Transcribe the data below verbatim from the line with "Screen dimensions: 1375x559" to the line with "Given: Pick the (DT_WSTR) data type cast". Include both of those lines.
○ ○ ○
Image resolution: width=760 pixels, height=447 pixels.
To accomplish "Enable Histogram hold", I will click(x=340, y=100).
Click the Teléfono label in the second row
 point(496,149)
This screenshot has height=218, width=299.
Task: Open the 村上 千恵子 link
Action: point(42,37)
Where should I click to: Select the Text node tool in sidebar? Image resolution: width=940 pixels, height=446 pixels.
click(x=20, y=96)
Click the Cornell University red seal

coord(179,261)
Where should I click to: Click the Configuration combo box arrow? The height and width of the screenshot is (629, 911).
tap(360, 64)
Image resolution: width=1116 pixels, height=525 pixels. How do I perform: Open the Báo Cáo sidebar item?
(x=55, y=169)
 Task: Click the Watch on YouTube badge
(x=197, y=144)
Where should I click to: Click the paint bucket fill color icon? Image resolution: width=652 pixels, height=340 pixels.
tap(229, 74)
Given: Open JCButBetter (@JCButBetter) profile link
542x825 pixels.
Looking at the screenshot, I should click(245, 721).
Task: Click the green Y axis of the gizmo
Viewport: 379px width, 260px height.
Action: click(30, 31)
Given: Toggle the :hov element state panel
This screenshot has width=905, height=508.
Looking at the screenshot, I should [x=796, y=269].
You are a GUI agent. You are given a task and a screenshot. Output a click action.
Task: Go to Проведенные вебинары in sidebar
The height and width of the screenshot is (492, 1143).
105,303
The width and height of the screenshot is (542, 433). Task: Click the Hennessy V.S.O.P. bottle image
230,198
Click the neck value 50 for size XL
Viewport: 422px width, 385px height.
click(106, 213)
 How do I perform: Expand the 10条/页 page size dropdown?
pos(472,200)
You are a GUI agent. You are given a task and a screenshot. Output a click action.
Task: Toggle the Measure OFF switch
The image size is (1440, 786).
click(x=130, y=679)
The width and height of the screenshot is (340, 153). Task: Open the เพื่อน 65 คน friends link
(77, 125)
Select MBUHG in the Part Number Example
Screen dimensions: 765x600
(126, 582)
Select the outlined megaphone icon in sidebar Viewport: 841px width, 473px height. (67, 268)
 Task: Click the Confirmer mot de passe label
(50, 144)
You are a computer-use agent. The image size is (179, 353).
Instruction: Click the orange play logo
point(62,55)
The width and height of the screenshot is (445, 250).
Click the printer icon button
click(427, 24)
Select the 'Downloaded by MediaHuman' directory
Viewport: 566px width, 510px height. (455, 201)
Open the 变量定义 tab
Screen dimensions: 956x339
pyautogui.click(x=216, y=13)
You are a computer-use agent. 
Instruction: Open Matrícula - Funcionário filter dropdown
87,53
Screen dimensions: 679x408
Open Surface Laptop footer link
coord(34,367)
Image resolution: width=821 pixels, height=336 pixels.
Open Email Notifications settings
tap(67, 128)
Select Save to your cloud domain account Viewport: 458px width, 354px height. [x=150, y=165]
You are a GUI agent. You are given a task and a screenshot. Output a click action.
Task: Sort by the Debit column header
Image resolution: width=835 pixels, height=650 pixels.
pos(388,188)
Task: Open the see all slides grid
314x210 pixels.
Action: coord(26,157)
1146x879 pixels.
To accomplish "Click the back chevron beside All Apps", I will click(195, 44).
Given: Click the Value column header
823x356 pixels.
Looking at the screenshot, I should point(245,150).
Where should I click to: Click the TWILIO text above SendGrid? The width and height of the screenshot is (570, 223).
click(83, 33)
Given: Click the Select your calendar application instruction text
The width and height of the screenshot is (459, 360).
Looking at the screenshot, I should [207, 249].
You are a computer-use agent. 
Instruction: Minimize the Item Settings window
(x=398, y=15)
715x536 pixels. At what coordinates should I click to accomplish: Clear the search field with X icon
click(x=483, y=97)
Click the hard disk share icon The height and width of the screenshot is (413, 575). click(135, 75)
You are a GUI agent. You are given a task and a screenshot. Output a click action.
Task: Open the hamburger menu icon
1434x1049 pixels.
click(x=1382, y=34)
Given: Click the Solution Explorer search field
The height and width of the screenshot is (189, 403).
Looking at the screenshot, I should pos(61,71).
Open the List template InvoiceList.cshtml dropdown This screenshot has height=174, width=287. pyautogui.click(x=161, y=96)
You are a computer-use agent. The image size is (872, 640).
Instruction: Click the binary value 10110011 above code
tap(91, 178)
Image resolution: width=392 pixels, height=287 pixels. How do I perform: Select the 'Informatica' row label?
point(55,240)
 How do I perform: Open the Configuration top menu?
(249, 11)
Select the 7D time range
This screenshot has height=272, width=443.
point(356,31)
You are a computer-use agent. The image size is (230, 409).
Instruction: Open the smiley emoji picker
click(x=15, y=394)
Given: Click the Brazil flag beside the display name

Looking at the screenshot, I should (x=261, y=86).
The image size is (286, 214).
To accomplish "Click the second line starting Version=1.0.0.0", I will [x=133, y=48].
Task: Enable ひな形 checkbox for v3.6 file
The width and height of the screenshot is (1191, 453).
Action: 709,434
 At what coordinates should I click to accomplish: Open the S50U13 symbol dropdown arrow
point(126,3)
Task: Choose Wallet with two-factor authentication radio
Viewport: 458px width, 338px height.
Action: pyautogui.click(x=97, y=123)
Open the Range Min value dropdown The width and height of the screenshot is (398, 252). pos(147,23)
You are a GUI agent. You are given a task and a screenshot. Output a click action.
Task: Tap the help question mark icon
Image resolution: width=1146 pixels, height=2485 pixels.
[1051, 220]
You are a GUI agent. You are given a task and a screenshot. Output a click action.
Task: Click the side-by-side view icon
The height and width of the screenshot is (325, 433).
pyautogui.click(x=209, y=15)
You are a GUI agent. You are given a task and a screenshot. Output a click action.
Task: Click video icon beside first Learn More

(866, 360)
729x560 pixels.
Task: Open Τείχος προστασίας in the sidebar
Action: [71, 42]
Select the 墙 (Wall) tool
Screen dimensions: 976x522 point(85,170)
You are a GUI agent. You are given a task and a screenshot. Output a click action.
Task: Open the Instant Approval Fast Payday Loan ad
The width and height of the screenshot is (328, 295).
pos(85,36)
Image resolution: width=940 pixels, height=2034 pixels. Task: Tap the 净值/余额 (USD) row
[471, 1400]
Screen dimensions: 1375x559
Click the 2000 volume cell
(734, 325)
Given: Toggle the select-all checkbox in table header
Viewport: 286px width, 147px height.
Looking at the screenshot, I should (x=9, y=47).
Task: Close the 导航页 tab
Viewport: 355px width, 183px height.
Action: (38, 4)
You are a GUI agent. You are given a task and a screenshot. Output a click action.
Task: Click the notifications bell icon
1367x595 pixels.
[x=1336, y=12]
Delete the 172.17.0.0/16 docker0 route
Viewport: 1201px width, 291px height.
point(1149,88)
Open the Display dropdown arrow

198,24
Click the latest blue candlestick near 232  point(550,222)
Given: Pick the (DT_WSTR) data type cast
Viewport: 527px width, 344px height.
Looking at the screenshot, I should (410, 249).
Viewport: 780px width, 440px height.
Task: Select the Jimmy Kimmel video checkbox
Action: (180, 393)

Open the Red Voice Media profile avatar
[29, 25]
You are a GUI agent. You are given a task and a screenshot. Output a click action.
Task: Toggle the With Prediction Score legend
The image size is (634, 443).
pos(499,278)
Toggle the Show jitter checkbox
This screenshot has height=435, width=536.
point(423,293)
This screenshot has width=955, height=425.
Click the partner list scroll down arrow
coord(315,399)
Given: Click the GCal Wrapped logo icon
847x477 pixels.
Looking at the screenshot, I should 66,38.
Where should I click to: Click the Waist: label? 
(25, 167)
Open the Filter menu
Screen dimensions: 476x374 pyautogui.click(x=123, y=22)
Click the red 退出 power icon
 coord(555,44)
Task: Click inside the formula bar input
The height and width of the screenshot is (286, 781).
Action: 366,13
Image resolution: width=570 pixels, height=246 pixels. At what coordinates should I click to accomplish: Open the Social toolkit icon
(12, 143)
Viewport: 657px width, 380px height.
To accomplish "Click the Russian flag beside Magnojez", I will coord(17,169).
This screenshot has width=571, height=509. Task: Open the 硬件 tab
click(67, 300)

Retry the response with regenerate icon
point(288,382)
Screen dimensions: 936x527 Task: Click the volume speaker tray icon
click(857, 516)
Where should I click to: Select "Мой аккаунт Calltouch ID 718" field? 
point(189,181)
○ ○ ○
*Completed exercise*.
Screen dimensions: 1375x559
Click the 2000 volume cell
(734, 325)
Given: Toggle the select-all checkbox in table header
Viewport: 286px width, 147px height.
Looking at the screenshot, I should (x=9, y=47).
Task: Close the 导航页 tab
Viewport: 355px width, 183px height.
Action: (38, 4)
You are a GUI agent. You are given a task and a screenshot. Output a click action.
Task: Click the notifications bell icon
1367x595 pixels.
[x=1336, y=12]
Delete the 172.17.0.0/16 docker0 route
Viewport: 1201px width, 291px height.
point(1149,88)
Open the Display dropdown arrow

198,24
Click the latest blue candlestick near 232  point(550,222)
Given: Pick the (DT_WSTR) data type cast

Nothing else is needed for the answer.